(Saved entries)
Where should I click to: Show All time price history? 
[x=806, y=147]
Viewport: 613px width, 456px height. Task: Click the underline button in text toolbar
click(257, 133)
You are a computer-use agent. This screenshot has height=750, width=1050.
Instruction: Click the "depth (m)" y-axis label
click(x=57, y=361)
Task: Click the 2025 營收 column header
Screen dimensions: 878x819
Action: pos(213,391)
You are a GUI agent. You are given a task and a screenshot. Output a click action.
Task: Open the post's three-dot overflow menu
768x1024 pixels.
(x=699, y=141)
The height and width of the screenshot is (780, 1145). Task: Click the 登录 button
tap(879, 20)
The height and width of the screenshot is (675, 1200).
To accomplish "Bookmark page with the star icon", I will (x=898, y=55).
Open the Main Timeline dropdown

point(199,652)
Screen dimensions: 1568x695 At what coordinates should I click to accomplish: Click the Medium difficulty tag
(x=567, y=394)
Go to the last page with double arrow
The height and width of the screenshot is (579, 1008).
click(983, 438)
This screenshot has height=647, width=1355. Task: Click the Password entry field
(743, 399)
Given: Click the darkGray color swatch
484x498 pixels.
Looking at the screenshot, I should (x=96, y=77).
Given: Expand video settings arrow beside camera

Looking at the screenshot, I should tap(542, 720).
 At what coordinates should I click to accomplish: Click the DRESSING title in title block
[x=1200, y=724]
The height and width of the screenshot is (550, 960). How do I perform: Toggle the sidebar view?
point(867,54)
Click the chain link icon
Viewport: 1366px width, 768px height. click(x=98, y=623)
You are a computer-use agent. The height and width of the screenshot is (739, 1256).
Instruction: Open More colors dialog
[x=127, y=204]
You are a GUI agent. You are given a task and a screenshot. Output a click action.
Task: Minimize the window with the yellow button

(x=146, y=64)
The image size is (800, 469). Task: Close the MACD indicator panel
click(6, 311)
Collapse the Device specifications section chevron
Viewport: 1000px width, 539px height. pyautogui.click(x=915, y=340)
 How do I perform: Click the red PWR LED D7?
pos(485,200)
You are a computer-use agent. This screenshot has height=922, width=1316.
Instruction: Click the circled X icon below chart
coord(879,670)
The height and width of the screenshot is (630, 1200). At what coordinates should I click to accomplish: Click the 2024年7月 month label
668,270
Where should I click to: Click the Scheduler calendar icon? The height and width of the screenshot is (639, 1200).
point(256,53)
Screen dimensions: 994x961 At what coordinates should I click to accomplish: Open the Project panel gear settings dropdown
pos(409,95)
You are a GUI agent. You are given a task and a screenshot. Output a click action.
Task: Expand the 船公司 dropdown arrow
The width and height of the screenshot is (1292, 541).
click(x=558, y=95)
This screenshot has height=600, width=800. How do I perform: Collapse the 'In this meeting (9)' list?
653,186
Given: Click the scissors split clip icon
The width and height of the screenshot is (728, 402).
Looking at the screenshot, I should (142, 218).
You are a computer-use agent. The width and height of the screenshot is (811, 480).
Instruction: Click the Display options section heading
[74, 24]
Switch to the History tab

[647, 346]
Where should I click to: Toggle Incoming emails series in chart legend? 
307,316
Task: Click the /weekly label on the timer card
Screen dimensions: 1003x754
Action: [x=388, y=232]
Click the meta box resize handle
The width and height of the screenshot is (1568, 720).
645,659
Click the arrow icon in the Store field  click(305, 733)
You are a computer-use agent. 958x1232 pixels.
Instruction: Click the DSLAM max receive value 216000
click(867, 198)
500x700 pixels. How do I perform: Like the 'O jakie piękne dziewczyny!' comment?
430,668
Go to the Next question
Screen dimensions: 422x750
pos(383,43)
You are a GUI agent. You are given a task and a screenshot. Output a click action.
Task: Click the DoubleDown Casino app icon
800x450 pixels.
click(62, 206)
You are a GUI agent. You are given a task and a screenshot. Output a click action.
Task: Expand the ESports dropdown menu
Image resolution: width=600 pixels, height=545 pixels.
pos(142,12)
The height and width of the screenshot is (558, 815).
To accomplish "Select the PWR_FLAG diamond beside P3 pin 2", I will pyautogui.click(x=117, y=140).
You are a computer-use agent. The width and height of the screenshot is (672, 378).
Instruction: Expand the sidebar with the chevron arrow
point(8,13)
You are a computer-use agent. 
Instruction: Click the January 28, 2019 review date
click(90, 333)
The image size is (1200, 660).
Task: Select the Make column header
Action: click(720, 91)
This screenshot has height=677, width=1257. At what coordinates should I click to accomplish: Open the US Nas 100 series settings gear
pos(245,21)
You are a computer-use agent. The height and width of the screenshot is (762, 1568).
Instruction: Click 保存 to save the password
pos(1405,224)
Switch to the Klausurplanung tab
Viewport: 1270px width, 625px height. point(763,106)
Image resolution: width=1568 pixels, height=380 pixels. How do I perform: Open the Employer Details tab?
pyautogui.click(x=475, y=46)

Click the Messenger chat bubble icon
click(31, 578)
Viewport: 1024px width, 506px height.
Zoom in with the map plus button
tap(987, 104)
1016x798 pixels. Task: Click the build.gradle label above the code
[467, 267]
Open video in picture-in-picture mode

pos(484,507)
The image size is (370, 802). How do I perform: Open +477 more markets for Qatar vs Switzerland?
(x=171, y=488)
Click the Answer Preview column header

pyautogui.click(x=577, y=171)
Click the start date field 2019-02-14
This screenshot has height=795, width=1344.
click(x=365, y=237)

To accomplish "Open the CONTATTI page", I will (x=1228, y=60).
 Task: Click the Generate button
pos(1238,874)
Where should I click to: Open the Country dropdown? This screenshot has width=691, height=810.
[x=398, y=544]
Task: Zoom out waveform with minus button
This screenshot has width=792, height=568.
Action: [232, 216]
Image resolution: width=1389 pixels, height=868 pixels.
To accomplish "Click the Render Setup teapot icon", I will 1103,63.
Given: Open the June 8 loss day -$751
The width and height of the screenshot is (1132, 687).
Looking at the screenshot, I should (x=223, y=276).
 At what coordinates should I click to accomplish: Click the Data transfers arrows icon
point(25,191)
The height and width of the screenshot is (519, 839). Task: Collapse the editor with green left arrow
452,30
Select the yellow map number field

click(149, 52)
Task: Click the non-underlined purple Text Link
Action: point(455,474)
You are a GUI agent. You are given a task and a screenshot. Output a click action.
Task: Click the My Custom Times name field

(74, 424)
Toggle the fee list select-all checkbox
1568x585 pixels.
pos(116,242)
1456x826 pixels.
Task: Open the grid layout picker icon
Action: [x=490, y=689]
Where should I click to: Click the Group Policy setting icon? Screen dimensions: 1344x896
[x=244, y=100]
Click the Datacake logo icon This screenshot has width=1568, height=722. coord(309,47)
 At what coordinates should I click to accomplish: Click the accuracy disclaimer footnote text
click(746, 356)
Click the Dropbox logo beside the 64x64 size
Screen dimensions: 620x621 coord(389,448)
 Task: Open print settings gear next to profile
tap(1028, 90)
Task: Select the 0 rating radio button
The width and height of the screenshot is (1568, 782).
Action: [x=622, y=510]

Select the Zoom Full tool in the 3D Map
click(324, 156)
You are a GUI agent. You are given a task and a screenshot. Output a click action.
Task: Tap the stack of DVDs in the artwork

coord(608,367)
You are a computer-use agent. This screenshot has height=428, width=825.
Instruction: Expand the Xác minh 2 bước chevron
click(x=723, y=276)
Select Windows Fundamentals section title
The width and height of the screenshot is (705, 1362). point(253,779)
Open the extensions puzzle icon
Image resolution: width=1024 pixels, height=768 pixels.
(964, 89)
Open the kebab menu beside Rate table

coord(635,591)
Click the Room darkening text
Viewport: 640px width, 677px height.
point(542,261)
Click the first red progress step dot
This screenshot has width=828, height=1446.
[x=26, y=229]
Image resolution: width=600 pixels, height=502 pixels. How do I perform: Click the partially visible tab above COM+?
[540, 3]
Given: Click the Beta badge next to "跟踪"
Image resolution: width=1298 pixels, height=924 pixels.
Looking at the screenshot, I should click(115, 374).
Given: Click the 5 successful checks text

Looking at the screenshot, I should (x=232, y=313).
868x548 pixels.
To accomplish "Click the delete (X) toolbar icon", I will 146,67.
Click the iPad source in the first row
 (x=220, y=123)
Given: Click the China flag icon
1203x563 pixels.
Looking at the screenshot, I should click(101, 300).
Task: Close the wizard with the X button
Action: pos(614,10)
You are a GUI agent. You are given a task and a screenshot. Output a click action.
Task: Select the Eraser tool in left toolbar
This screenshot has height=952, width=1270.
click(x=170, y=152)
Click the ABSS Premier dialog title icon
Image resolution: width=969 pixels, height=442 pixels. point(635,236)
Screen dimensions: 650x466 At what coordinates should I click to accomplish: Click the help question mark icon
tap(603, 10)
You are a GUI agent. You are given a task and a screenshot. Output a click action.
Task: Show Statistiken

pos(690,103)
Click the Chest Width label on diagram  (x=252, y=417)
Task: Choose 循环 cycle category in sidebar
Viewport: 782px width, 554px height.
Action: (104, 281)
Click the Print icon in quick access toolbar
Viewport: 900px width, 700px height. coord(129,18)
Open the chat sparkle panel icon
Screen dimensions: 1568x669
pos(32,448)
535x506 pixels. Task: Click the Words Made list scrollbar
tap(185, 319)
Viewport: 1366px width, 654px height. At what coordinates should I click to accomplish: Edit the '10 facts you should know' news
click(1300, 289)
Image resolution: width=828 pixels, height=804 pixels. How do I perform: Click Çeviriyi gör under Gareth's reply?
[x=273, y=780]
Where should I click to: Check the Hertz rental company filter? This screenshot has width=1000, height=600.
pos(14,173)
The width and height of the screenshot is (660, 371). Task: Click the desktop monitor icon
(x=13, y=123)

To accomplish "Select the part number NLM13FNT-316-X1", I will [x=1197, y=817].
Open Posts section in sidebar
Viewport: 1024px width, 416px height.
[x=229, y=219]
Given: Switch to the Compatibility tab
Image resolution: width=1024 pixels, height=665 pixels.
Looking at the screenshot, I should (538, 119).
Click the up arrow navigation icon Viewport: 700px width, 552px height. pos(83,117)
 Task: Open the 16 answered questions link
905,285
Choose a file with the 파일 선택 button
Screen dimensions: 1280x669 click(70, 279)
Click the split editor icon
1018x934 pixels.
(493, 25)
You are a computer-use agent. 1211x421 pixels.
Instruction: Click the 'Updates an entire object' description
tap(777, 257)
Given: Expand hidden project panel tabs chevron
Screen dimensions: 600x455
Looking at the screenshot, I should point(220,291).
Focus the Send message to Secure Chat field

Task to carry out ▸
Once you find the line with "The height and width of the screenshot is (579, 1008)." in the entries above, output it and each line after it up to and including the line with "is (739, 1256).", and nothing else.

Exercise answer ▸
The height and width of the screenshot is (579, 1008).
click(983, 438)
This screenshot has height=647, width=1355. Task: Click the Password entry field
(743, 399)
Given: Click the darkGray color swatch
484x498 pixels.
Looking at the screenshot, I should (x=96, y=77).
Given: Expand video settings arrow beside camera

Looking at the screenshot, I should tap(542, 720).
 At what coordinates should I click to accomplish: Click the DRESSING title in title block
[x=1200, y=724]
The height and width of the screenshot is (550, 960). How do I perform: Toggle the sidebar view?
point(867,54)
Click the chain link icon
Viewport: 1366px width, 768px height. click(x=98, y=623)
You are a computer-use agent. The height and width of the screenshot is (739, 1256).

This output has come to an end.